I am trying to create a script that appends (or creates, then appends) to an existing file. This file is being interfaced to from another system, so in order to avoid a situation where the file is being read while I'm appending to it, I'm creating a no-share lock on it. Script seems to work perfectly with one exception that I cannot understand. Here's a code sample:
$ErrorActionPreference = "Stop"
try
{
[System.IO.FileStream]$file1 = [System.IO.File]::Open("test.txt", [System.IO.FileMode]::Append,[System.IO.FileAccess]::Write, [System.IO.FileShare]::None)
}
catch
{
Write-Host "Unable to create a lock on this file"
}
There's one condition that does NOT trigger the catch block - if the file is already locked via a powershell console AND if this code is ran from a script and not directly typed in the window. If I open the file first in Excel, the catch block always works. If I execute this code by typing it into the console, it also always works. But if I lock a file first by typing this into the console, and then run a script that attempts to do the same thing, there's no exception thrown and the catch block does not trigger.
What am I missing here?
Update: I did additional troubleshooting and here's my findings.

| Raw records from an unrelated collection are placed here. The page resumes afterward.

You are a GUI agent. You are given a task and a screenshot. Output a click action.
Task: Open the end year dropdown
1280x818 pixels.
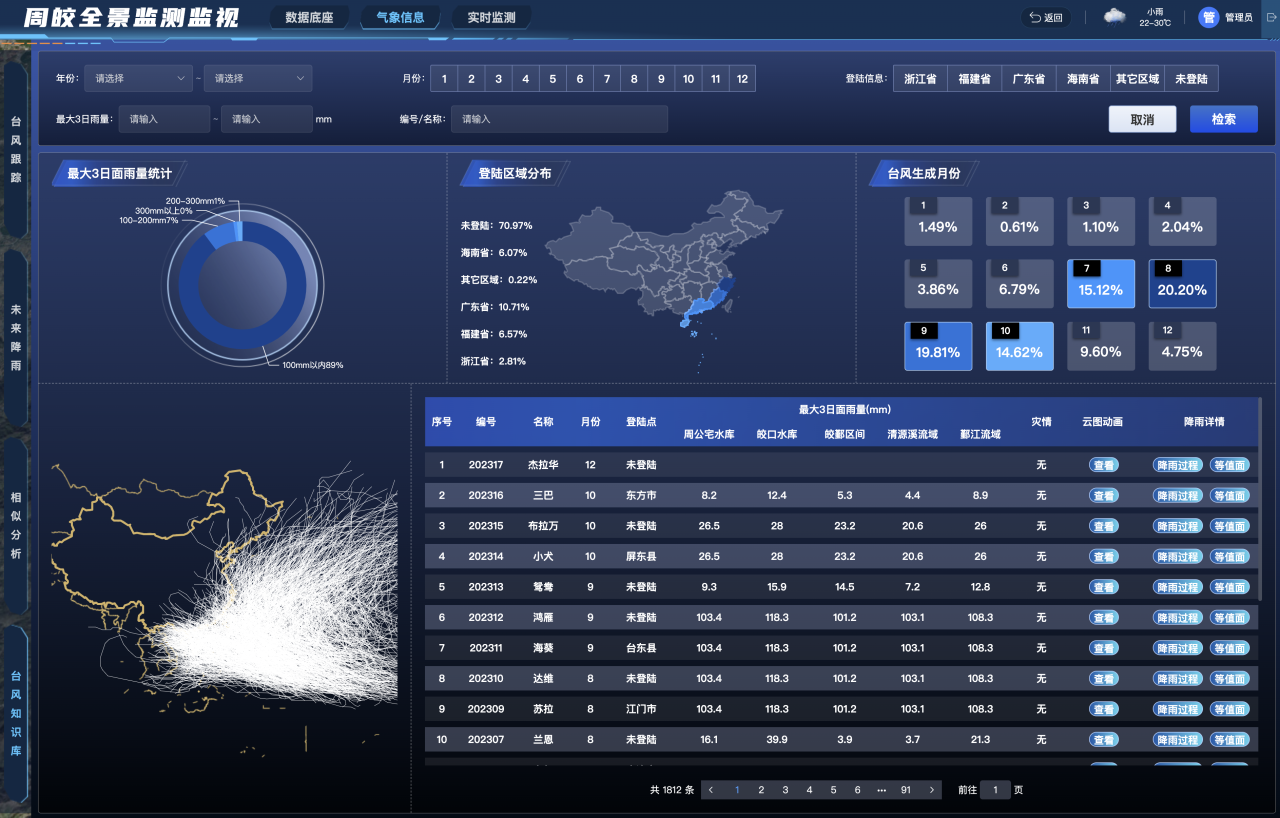tap(258, 79)
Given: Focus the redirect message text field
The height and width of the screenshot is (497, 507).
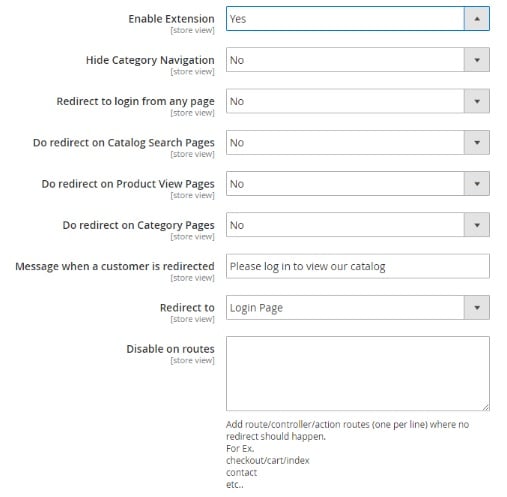Looking at the screenshot, I should tap(358, 266).
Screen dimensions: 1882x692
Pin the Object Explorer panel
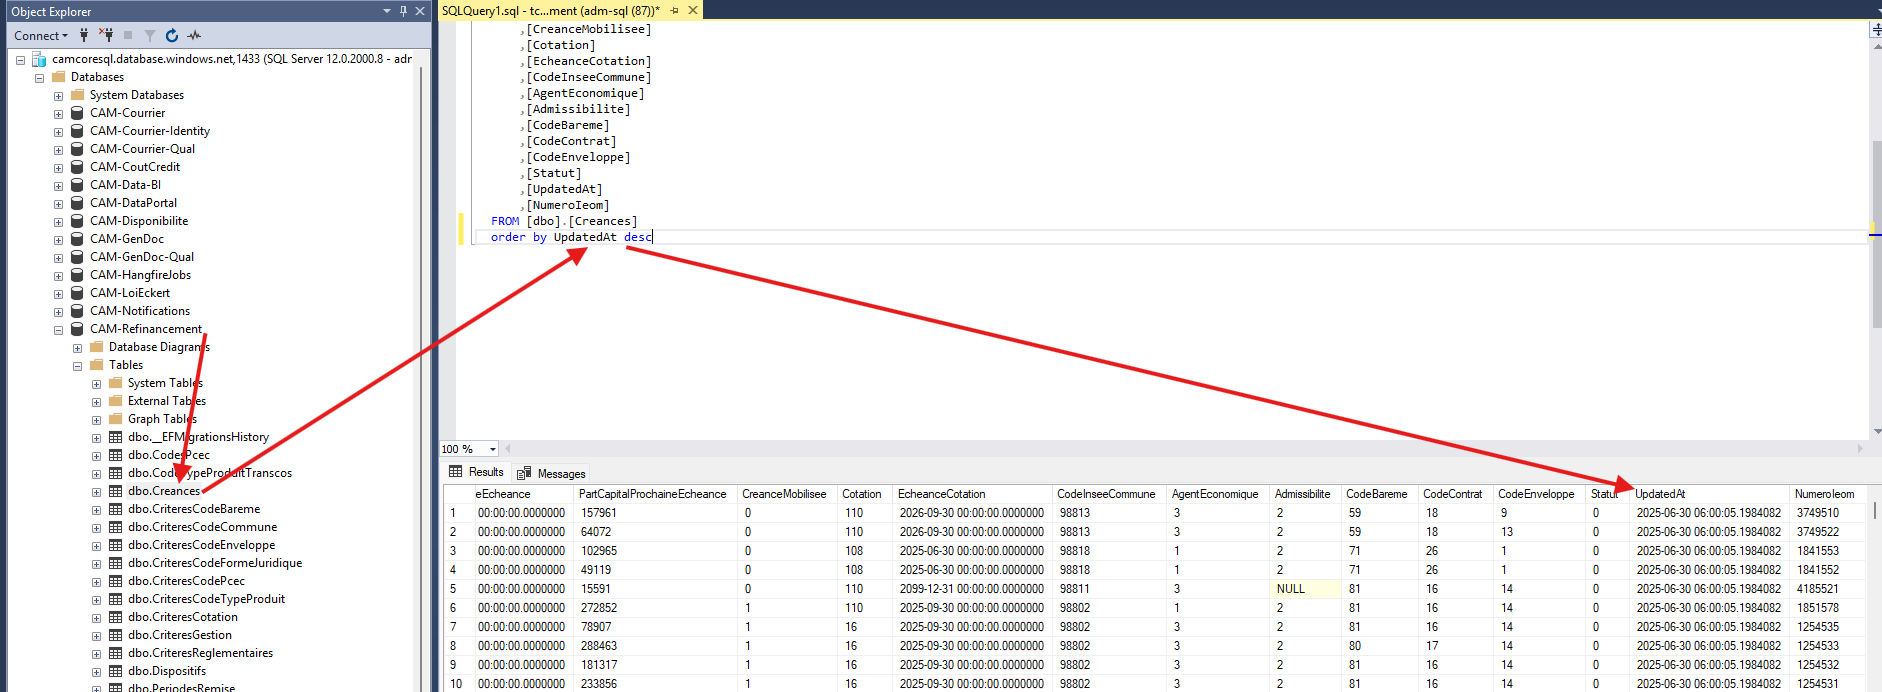[403, 11]
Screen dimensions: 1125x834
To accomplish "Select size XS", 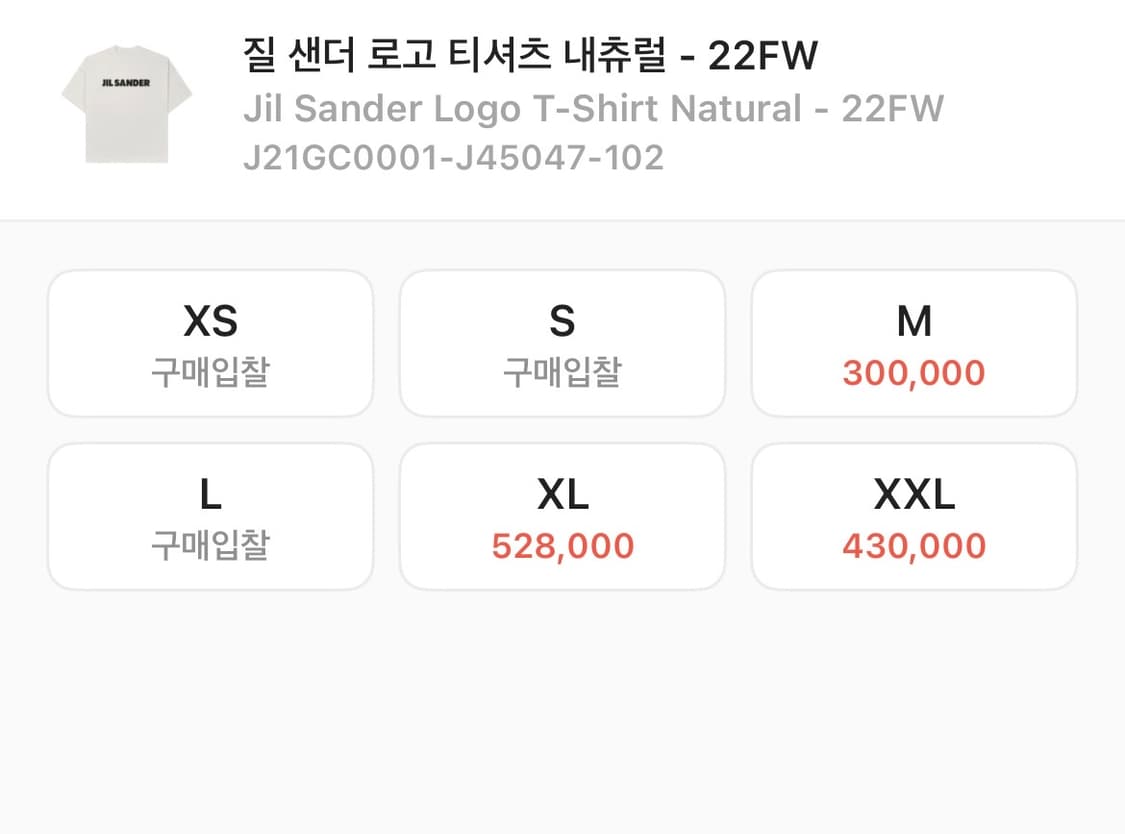I will click(x=210, y=342).
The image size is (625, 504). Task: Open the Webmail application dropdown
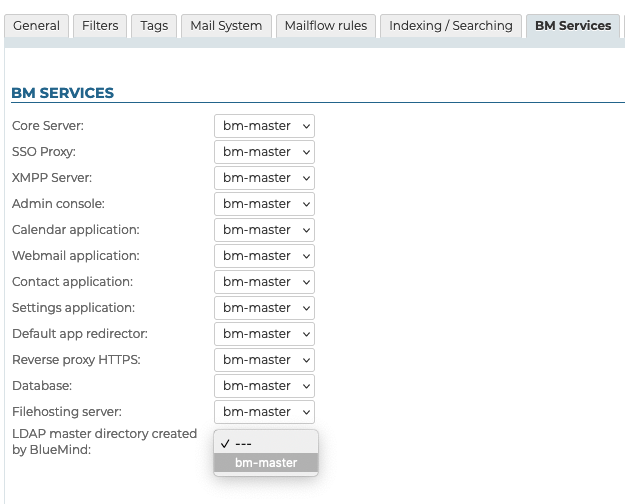[x=264, y=256]
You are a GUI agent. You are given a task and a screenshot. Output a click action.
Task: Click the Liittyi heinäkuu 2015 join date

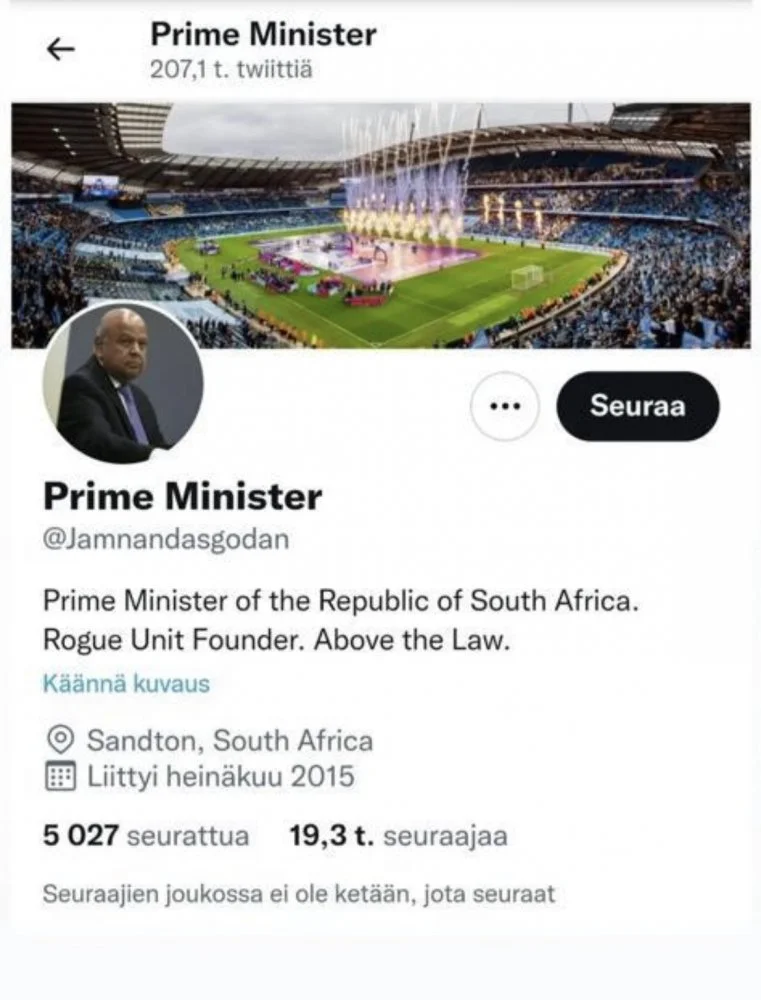click(221, 777)
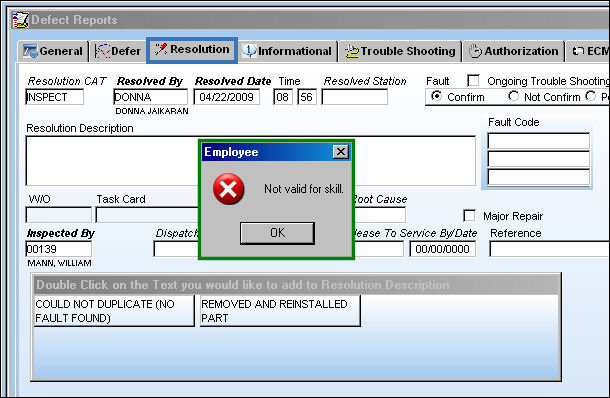Click the Trouble Shooting tab icon

352,51
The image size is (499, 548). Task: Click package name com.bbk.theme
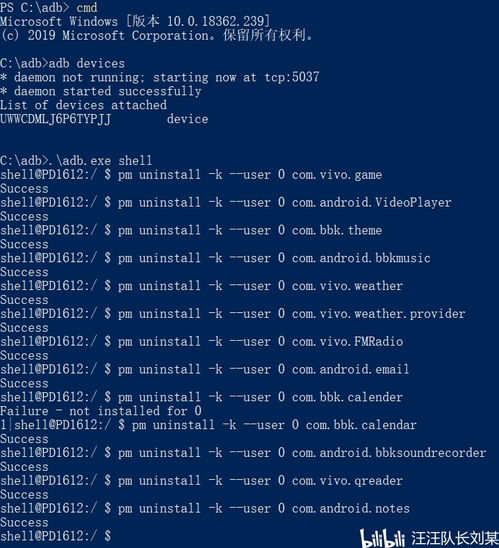(x=337, y=230)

First, how to reproduce this:
- Create a file named test.txt
- Create a script named
test1.ps1
, place the above code in it Run this command in console:
[System.IO.FileStream]$file2 = [System.IO.File]::Open("test.txt", [System.IO.FileMode]::Append,[System.IO.FileAccess]::Write, [System.IO.FileShare]::None)
Now execute the
test1.ps1
script
And the catch block of the script does not trigger... in my work environment! I tested at home, and it works as expected. So I went back to work and tested it again, this time using a file on the PC's local drive and it worked. The one difference that made it not work was the fact that the file I was working on was located on my company's DFS namespace. I tried it on a local network's drive mapped on my PC and it worked fine.
So, for whatever reason, PowerShell does not react to files locked by PowerShell on a DFS namespace like it is supposed to. Every other app I tried does detect the lock: Notepad and Excel refused to read the file, and when I tested it on a PDF document, Acrobat wouldn't open it either. But PowerShell does not complain, and even processes all the subsequent methods without an error - which have no effect; CopyTo()
and Flush()
methods do not fail, but the file is unchanged.